Fig 10. Lepidodendron Sternbergii.

Fig. 11. Lepidostrobus.

Of all the common coal-measure plants, there is perhaps none so abundant as that known by the name of stigmaria, or punctured-stem. It is found spreading out its rootlets for several yards in beds of shale and under-clay, and sometimes even limestone,[20] while, in many sandstones, fragments of its blackened stems lie as thickly strewn as twigs among the woods in autumn. I have said that several of the plants above described have greatly puzzled botanists. None of them, perhaps, has given rise to so much conjecture and variety of opinion as the stigmaria.
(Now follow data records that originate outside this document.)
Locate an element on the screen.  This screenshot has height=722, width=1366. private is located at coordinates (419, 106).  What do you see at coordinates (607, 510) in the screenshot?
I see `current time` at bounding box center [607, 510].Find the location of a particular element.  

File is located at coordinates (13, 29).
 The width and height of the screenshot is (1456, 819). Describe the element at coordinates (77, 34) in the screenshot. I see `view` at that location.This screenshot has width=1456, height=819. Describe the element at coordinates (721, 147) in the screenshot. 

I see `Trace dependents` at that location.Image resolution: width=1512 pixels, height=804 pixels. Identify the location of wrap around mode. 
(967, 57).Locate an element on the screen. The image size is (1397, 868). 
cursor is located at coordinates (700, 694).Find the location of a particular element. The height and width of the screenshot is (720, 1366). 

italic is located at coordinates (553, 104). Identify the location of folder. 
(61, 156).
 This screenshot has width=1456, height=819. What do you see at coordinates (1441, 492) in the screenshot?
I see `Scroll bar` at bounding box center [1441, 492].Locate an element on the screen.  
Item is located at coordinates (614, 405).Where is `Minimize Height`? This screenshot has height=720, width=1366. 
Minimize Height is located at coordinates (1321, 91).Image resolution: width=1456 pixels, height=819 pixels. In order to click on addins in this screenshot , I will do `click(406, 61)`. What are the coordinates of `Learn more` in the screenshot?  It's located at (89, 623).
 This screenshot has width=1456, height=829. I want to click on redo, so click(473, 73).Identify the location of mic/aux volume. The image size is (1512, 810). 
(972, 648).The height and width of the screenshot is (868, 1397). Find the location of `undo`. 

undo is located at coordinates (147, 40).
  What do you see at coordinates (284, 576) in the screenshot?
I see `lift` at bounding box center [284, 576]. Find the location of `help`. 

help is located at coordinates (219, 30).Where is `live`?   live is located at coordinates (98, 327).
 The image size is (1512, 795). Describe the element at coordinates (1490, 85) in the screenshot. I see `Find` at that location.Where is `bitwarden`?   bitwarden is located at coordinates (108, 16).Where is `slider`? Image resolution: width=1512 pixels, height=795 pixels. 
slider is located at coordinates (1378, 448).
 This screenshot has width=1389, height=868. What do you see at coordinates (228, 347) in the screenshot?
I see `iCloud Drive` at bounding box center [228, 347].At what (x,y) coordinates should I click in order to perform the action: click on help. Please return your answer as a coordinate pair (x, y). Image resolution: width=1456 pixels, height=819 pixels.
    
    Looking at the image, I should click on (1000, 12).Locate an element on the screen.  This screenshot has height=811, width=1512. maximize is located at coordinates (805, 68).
The history of the discussion regarding its nature and affinities, would be not a little interesting as an illustration of the slow hindered progress often attendant on the researches of science, and an instance of how a few simple facts are sometimes enough to overturn the most plausible theories and probable conjectures. Many thousands of specimens had been examined ere one was found that revealed the true nature of the stigmaria. It was by some imagined to be a soft succulent marshy plant, consisting of a number of long branches radiating from a sort of soft disk, like spokes from the centre of a wheel. Analogies were suggested with dicotyledonous tribes, as the cacti and euphorbiæ, though it was at the same time admitted that the ancient plant presented appearances which seemed very anomalous.

[20] The fresh-water limestone of Mid-Calder abounds in long trailing stems and rootlets of stigmaria, mingled with other terrestrial plants, and shells of cyprides.